By paragraphs (5) and 6) of his order of 11 July 2008, the judge provided as follows:
‘(5) The costs of the application dated 17th May 2006, including the trial of preliminary issues, of [Kingstars, Dalmar 2004 and Stefka] shall be paid:
insofar as those costs were incurred on or before 20th February 2007, by [Mrs Zeital] personally; and
insofar as those costs were incurred after 20th February 2007, by [the Zeitals] in their capacity as administratrixes of the estate of [Raymond]
and in each case such costs shall be subject to detailed assessment on the standard basis.’
The [liquidator’s] reasonable legal costs incurred by him on the application dated 17th May 2006, including the trial of the preliminary issues, shall be in the liquidation. Insofar as the Company’s estate is insufficient, after payment of all other expenses in the liquidation and the [liquidator’s] remuneration, to satisfy those costs, then [and the order then continued in the same terms as those of paragraphs (5)(a) and (b) above]’.
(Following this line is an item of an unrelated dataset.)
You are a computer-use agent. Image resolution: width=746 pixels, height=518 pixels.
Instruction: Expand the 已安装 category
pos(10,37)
The order the judge pronounced on 11 July 2008 was not drawn up immediately but there is no dispute that the quoted words accurately reflect the form of order that he pronounced and they were of course eventually included in the order as perfected. Paragraphs (5)(b) and (6)(b) are, I consider, expressed in an unconventional form, but I read them as conveying that the relevant costs were to be raised and paid out of Raymond’s estate in due course of administration. If his estate proved to be insufficient to pay them, there would be a shortfall in recovery. The order relieved the Zeitals, as administratrices, from any personal liability for it.
Mr Pomfret, counsel for the liquidator, had the carriage of the order and he apparently also had an early concern about paragraph (6)(b). He sent an email to the judge shortly after the hearing of 11 July 2008 suggesting that the paragraph ought to have made the Zeitals personally liable for the relevant costs, adding that he had spoken to Mr Banks who agreed with the point being made (his focus being in relation to the equivalent provision in paragraph (5)(b)). There was no hearing at which the point was further argued, but the judge dealt with it by a supplemental written judgment that he delivered on 4 November 2008. In paragraph [6] he pointed out that he had not received any representations from the Zeitals on the point and an inference from the judgment is that he assumed that they had not been given notice of it.
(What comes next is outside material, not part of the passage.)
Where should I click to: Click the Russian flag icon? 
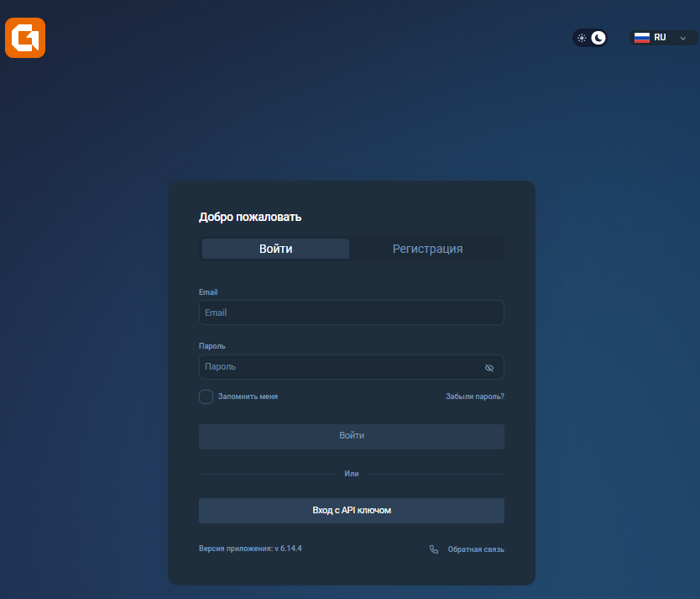tap(642, 38)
By that judgment the judge recorded that the transcript of the argument on 11 July 2008 showed unambiguously that the form of paragraphs 5(b) and (6)(b) reflected exactly what Mr Banks and Mr Pomfret had asked for. He also gave his reasons for remaining of the view that it was the appropriate order to make He then said that, as the Zeitals had not been given the opportunity to defend their corner on the point, he was not going to change his order. He concluded his judgment thus:
‘14. In these circumstances the Order will be framed in accordance with the argument that took place on 11 July, and thus will simply provide that the costs after 20 February 2007 are payable by [the Zeitals] in their capacity as administratrixes. I make clear that I intend, in the particular circumstances of this case, that this wording should at this stage limit the costs recovery to the assets of the estate of [Raymond], or (to put it another way) should at this stage not permit recovery beyond the assets of that estate.
The liquidator and [Mr Banks’ clients] will however have liberty to apply to argue that, if the assets of the estate do prove insufficient, the costs should be then be [sic] met by [the Zeitals] personally. That application must be on proper notice to [the Zeitals]. I am entirely happy that it should be listed before me.’
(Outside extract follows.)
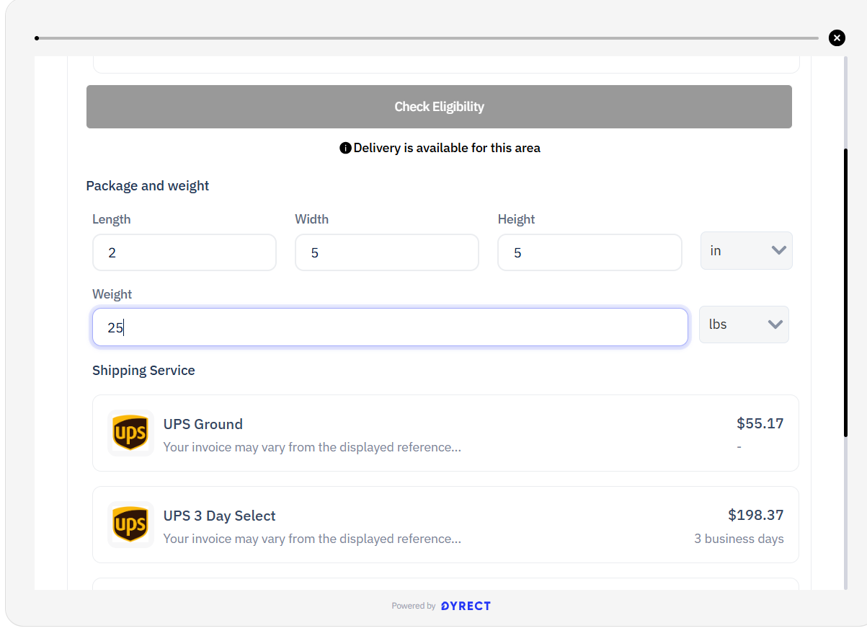Close the dialog with the X icon
Screen dimensions: 867x631
pyautogui.click(x=837, y=38)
The order of 11 July 2008 was then perfected, paragraphs (5) and (6) being as earlier quoted and paragraph (12) providing ‘That there be permission to apply’. There was no express permission to apply to argue for a variation of paragraphs (5) and/or (6).
On 22 December 2008 Mr Banks’ clients issued an application notice to have the order of 11 July 2008 varied so as to provide for the Zeitals to be personally liable for their costs: recovery was not to be limited to the assets in Raymond’s estate. The application notice also sought a variation of another provision of the order of 11 July 2008. The application was stated to be made pursuant to the paragraph (12) ‘permission to apply’.
That application was argued on 3 February 2009. The outcome was that by his reserved judgment on 25 April 2009 the judge effectively re-confirmed his order, by making another order (which was dated 24 April 2009) in a different form but spelling out expressly that the relevant costs recovery was limited to the assets in Raymond’s estate and that the Zeitals were not personally liable for them. The cross-appeal is against that order of 24 April 2009.
The first point is whether the judge had any jurisdiction to entertain the application of 22 December 2008. I accept of course that in his judgment of 4 November 2008 he permitted such an application. What then happened, however, was that his order of 11 July 2008 was perfected but included no express reference to the right to make such an application. It merely included a general ‘permission to apply’, a modern equivalent of the traditional ‘liberty to apply’. It is, I believe, clear that a general ‘liberty to apply’ in a final order such as that dated 11 July 2008 is not a liberty to apply to re-argue issues that have ostensibly been finally decided and covered by the order. If a party is dissatisfied with, and wishes to challenge, any such part of such an order, the only route ordinarily available to him is to appeal. The purpose of a general ‘liberty to apply’ is to provide expressly that which is probably anyway implicit, namely that insofar as any aspect of the order needs working out, or requires further directions of the court, there is a liberty to seek it or them. Many provisions in orders emerging from the Chancery Division require such working out or directions. But paragraphs (5) and (6) of the order of 11 July 2008 did not.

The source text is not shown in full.